他們這兩日過得格外酣暢。更在第二天時,他們聽靈廄峰上的其它弟子講道,前來挑戰薛夕景的方臉等人,因爲面對薛夕景時態度煩囂,半柱香的功夫不到,便被薛夕景打了個落花流水。
聽到這一消息,他們非但不緊張,反而愈加的興奮。第三天,他們自信滿滿地感到靈簡峰,誓要讓項寬見識到厲害。
他們是如此蓬勃,譚明澈卻早已愁得精神不振。五人會面以後,譚明澈耷拉着腦袋講道:“前兩波挑戰的小組無一成功,尤其昨日那組,據說都沒有在項長老的手下撐過三招。
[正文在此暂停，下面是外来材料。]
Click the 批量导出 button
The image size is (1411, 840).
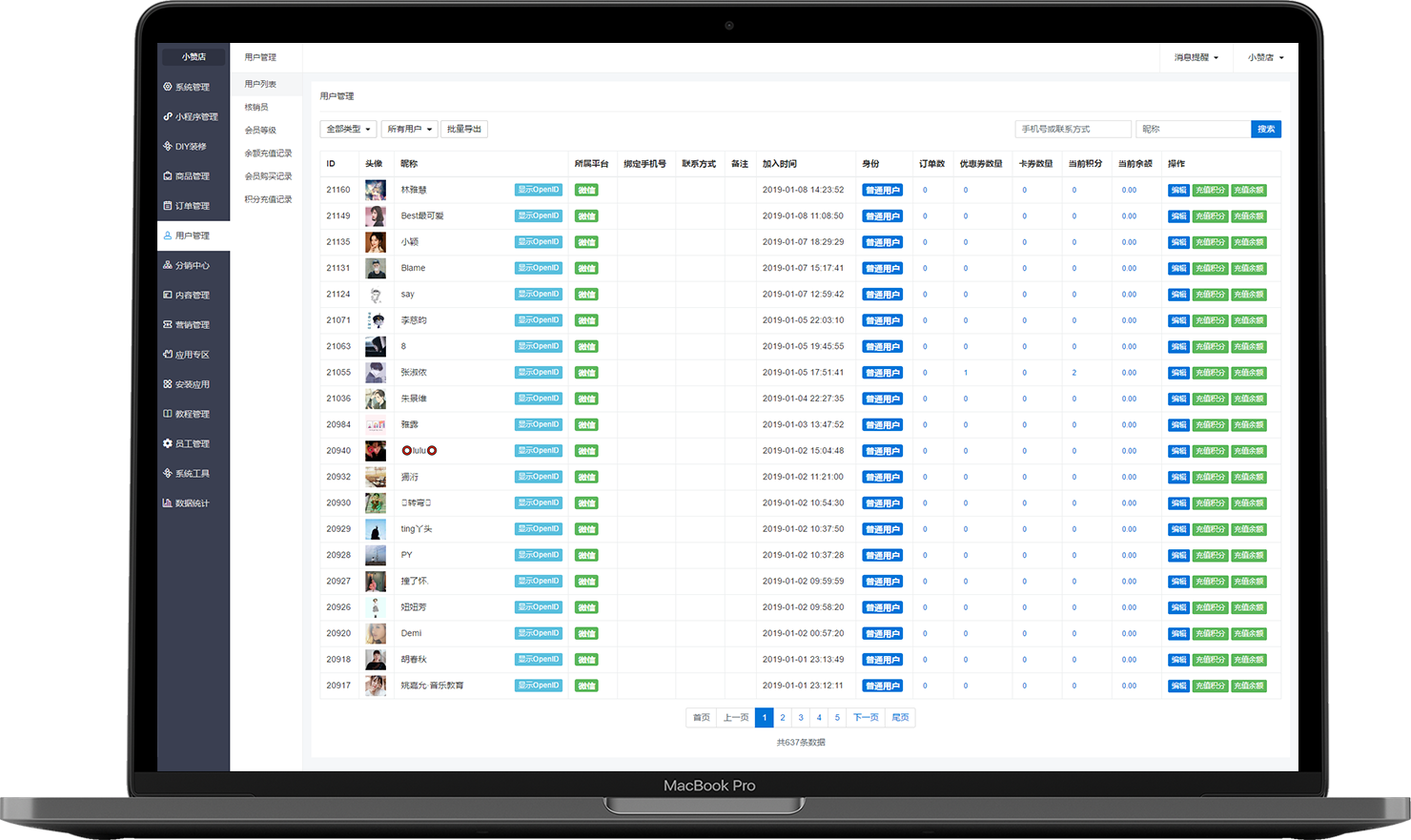pos(464,129)
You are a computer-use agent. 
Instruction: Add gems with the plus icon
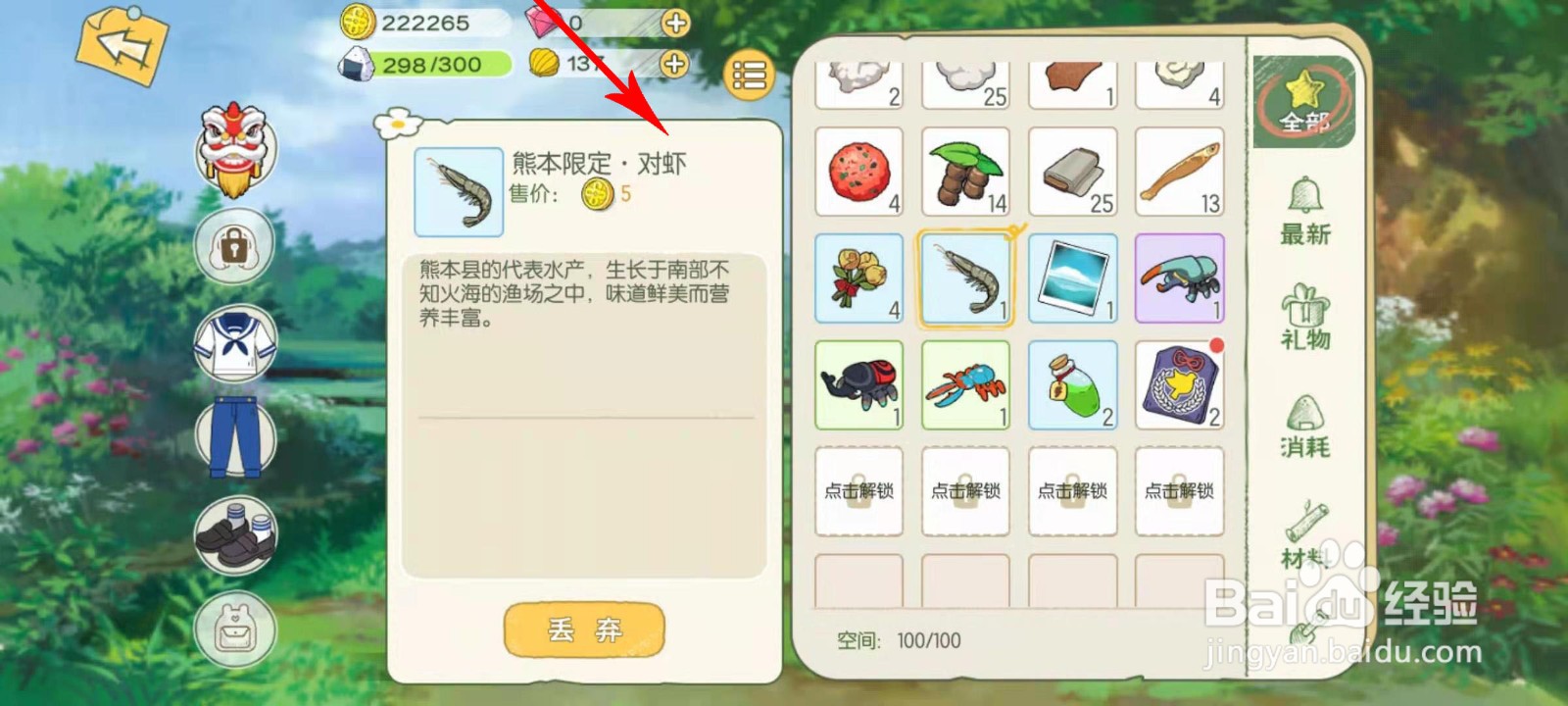(675, 23)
”
“如此甚好,淘汰的越多,我們在下一階段的比試中便會越輕鬆。”楊濟行爲衆人打氣道。
幾人又商量了幾條應敵之策,譚明澈便帶着四人向山腰飛去。一路上,他們每過一個靈閣都會引來大批弟子的目光。更有些認識譚明澈的弟子,叫譚明澈一有消息便來告知他們,言語間大有等着看譚明澈笑話的意蘊。
少頃,五人落到一處巨大的山洞前。譚明澈深吸一口氣,領着楊濟行等人向洞內走去。
“這山洞是靈簡峰弟子自己開闢出來,集會交易的時候用的。爲了使我們不受他人干擾,項長老已經勒令其它弟子,在比試期間不得進入山洞。”
譚明澈語畢,五人已然邁入寬敞空蕩的洞穴。這時,一名頭髮花白的老者正佇立洞中,靜靜地等待。